* **Work to be completed**
Within these records, how many lines hold "agent"? Give the number alone.
--- Data for processing Enclosed Below ---
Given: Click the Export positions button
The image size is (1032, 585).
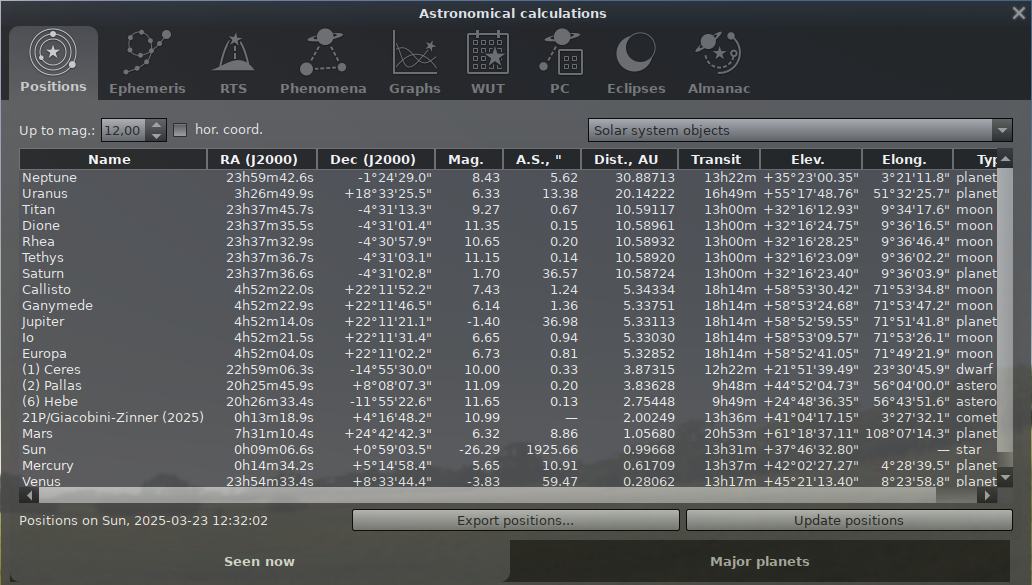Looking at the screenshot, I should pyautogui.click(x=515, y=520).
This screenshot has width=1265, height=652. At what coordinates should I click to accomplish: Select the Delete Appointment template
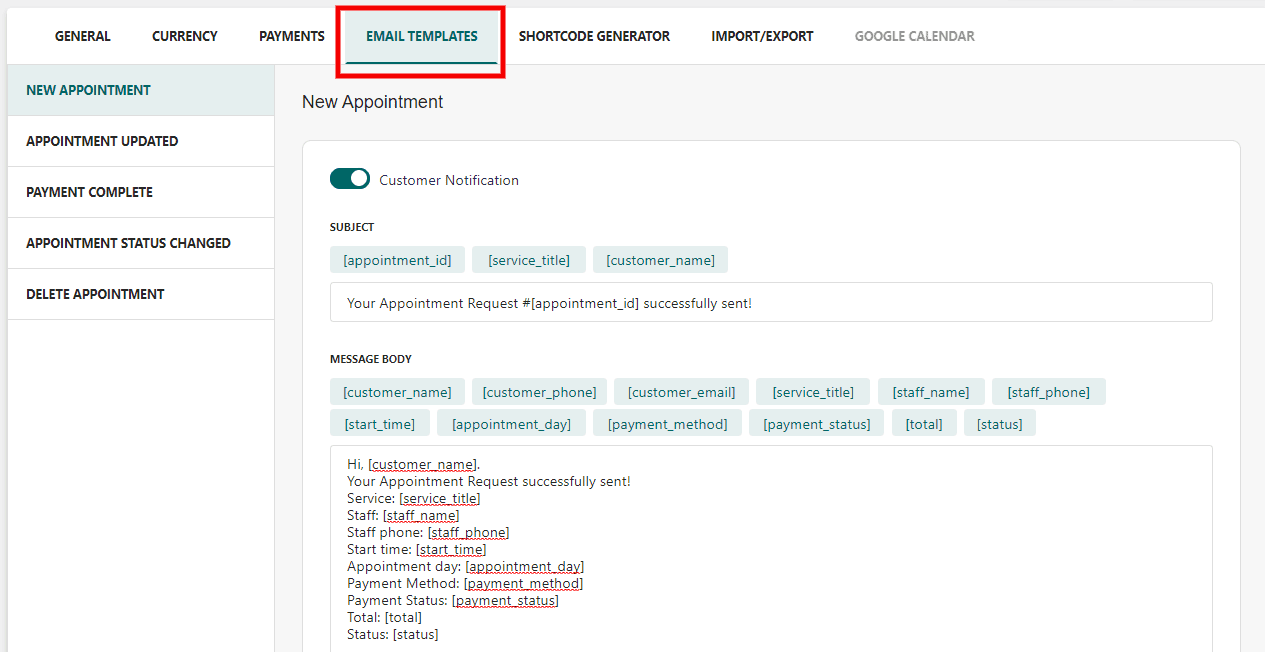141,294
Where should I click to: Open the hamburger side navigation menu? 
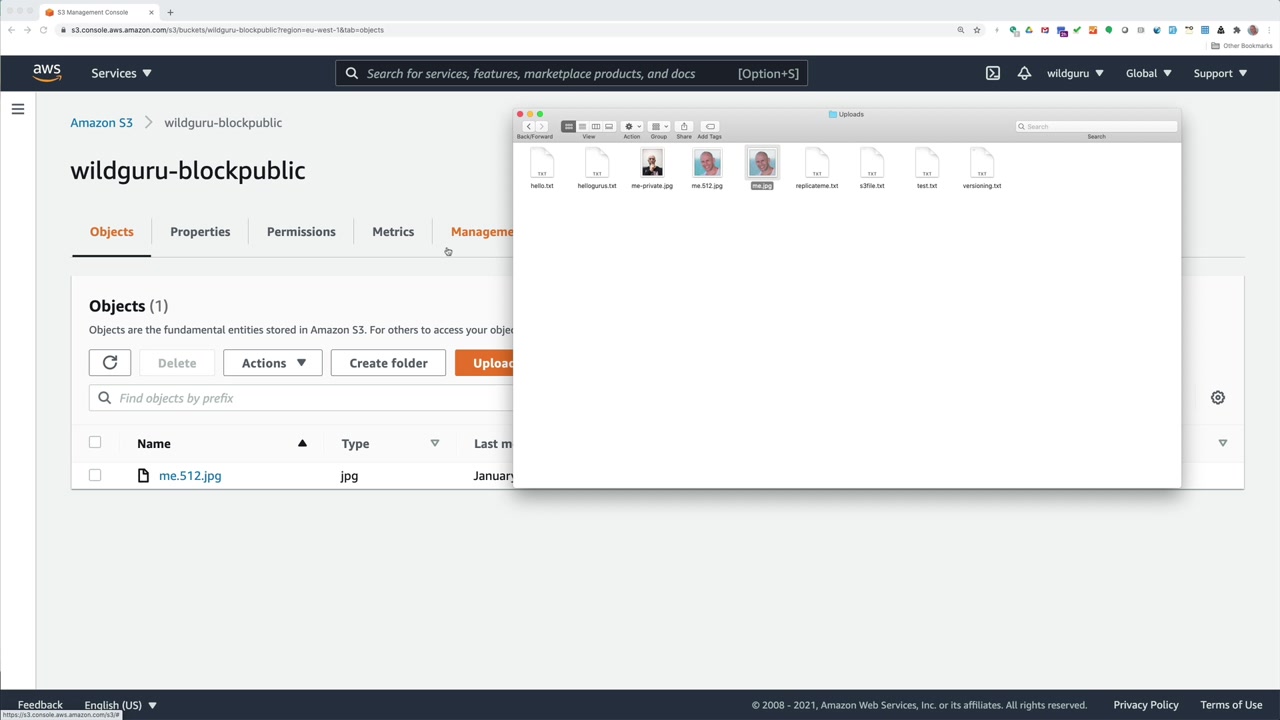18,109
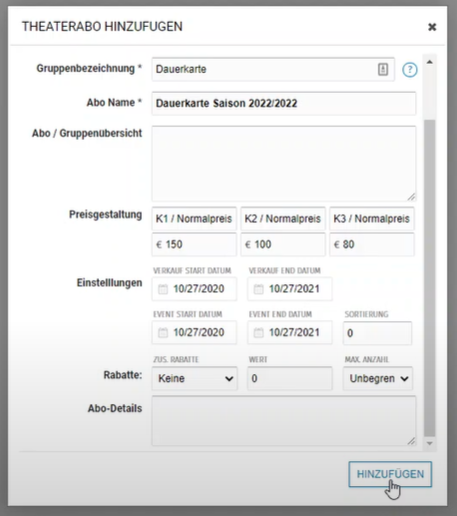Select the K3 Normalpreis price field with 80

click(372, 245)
--- End of Enclosed Data for processing ---
--- Data for processing Enclosed Below ---
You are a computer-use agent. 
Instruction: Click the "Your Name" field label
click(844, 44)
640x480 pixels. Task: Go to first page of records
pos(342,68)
--- End of Enclosed Data for processing ---
--- Data for processing Enclosed Below ---
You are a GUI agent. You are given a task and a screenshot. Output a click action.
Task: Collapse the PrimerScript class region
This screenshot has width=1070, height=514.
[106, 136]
--- End of Enclosed Data for processing ---
* **Reply to the task**
2